Requirement:
Nothing in the records should be left out; transcribe them exactly.

Extracted records:
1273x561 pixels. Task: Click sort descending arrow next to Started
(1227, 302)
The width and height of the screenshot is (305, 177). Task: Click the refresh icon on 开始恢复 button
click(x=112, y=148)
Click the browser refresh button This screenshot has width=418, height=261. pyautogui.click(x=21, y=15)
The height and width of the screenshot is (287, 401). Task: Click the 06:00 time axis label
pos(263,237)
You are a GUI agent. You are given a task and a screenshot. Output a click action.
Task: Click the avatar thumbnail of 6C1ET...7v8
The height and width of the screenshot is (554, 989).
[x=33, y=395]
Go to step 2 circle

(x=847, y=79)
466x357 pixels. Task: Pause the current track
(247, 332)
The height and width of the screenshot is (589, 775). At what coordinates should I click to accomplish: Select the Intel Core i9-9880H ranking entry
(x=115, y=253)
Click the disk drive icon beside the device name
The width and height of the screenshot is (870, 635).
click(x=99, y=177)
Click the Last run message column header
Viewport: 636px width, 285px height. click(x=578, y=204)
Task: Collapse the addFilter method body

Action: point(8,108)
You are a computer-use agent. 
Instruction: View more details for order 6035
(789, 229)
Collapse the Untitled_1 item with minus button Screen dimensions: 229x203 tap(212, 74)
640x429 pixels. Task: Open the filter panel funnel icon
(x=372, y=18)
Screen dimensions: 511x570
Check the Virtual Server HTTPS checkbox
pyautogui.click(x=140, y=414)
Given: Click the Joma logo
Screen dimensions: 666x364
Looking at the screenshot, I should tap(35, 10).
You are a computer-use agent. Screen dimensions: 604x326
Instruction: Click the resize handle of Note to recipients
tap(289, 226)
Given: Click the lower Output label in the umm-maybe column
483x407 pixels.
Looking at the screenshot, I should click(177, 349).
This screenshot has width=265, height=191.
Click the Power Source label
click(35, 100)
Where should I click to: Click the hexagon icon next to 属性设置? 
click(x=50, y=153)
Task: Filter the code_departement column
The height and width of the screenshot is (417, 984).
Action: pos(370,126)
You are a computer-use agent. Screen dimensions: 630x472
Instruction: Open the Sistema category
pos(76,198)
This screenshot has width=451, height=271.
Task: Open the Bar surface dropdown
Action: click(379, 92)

Output below:
1273x561 pixels. Task: Click sort descending arrow next to Started
(1227, 302)
The width and height of the screenshot is (305, 177). Task: Click the refresh icon on 开始恢复 button
click(x=112, y=148)
Click the browser refresh button This screenshot has width=418, height=261. pyautogui.click(x=21, y=15)
The height and width of the screenshot is (287, 401). Task: Click the 06:00 time axis label
pos(263,237)
You are a GUI agent. You are given a task and a screenshot. Output a click action.
Task: Click the avatar thumbnail of 6C1ET...7v8
The height and width of the screenshot is (554, 989).
[x=33, y=395]
Go to step 2 circle

(x=847, y=79)
466x357 pixels. Task: Pause the current track
(247, 332)
The height and width of the screenshot is (589, 775). At what coordinates should I click to accomplish: Select the Intel Core i9-9880H ranking entry
(x=115, y=253)
Click the disk drive icon beside the device name
The width and height of the screenshot is (870, 635).
click(x=99, y=177)
Click the Last run message column header
Viewport: 636px width, 285px height. click(x=578, y=204)
Task: Collapse the addFilter method body

Action: point(8,108)
You are a computer-use agent. 
Instruction: View more details for order 6035
(789, 229)
Collapse the Untitled_1 item with minus button Screen dimensions: 229x203 tap(212, 74)
640x429 pixels. Task: Open the filter panel funnel icon
(x=372, y=18)
Screen dimensions: 511x570
Check the Virtual Server HTTPS checkbox
pyautogui.click(x=140, y=414)
Given: Click the Joma logo
Screen dimensions: 666x364
Looking at the screenshot, I should tap(35, 10).
You are a computer-use agent. Screen dimensions: 604x326
Instruction: Click the resize handle of Note to recipients
tap(289, 226)
Given: Click the lower Output label in the umm-maybe column
483x407 pixels.
Looking at the screenshot, I should click(177, 349).
This screenshot has width=265, height=191.
Click the Power Source label
click(35, 100)
Where should I click to: Click the hexagon icon next to 属性设置? 
click(x=50, y=153)
Task: Filter the code_departement column
The height and width of the screenshot is (417, 984).
Action: pos(370,126)
You are a computer-use agent. Screen dimensions: 630x472
Instruction: Open the Sistema category
pos(76,198)
This screenshot has width=451, height=271.
Task: Open the Bar surface dropdown
Action: click(379, 92)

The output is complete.